##### TEXT SEGMENT

The government will most likely be a “political” one, led by a party person, not a technocrat. Its likely platform will be the report produced by Napolitano’s committee of “ten wise men”, a composite of contradictory issues put together by PD, PdL and SC. The names that are being put forward are Giuliano Amato, the eternal bridgebuilder, part politician, part technocrat or Bersani’s deputy, Enrico Letta, sufficiently anodyne not to offend the PdL. Whoever it is he will have to deal with the same economic issues as before and the growing rejection of the political system. The 74% of grand electors who voted for Napolitano are very far from showing that three quarters of Italy supports a PD-PdL coalition.

The helterskelter ride is beginning again.

Saturday, April 20, 2013

Chaos Squared

It would be difficult to imagine a more disastrous way of running a party or a country. The Italian Parliament yesterday was petty spite elevated to party policy under the banner of “let’s cut off our noses to spite our faces”.

The story of the numbers is easy to tell. The Italian president is elected by the two houses of parliament plus representatives of the regions.

For the first three votes, the winning candidate needs a two thirds majority (672/1007). If no one is elected, at the fourth ballot, a simple majority (504/1007) suffices.

The Democratic Party (PD) with its left-wing allies Left, Ecology and Freedom (SEL) on paper have 496 votes so they had the responsibility of proposing candidates.

For almost two months since the 25 February general election, the PD secretary, Pierluigi Bersani made it clear that he was not going to form a government with Silvio Berlusconi’s People of Freedom (PdL). He tried to work out some sort of alliance with Beppe Grillo’s Five Star Movement (M5S), failing that, he was trying to at least create a non-aggression pact which would have allowed a PD led government to carry out some necessary reforms – the electoral system, cutting the costs and subsidies in politics (today yet another spending and corruption scandal exploded in the Piedmont regional government), and initiating a recovery package for the economy.

##########
##### DATA LINES

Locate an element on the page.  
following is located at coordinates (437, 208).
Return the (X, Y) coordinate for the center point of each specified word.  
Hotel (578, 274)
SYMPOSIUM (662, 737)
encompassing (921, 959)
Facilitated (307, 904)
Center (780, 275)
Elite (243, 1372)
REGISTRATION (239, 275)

##########

WHAT TO WORK ON =>
• a. Summarize the passage on Italian politics in two sentences.
• b. Set down the part of the passage on Italian politics that opens with the words containing "The story of" and closes with "majority (504/1007) suffices.".

RESULTS OF THE TASKS =>
• a. A "political" government led by a party figure is expected, possibly Giuliano Amato or Enrico Letta, with the report of Napolitano's committee of "ten wise men" as its likely platform and the same economic issues and a growing rejection of the political system to face. The Italian Parliament's conduct is called disastrous, and the Italian president is elected by both houses of parliament plus regional representatives, needing a two-thirds majority in the first three votes and a simple majority from the fourth, with the PD and SEL, holding 496 votes on paper, responsible for proposing candidates.

• b.
The story of the numbers is easy to tell. The Italian president is elected by the two houses of parliament plus representatives of the regions.

For the first three votes, the winning candidate needs a two thirds majority (672/1007). If no one is elected, at the fourth ballot, a simple majority (504/1007) suffices.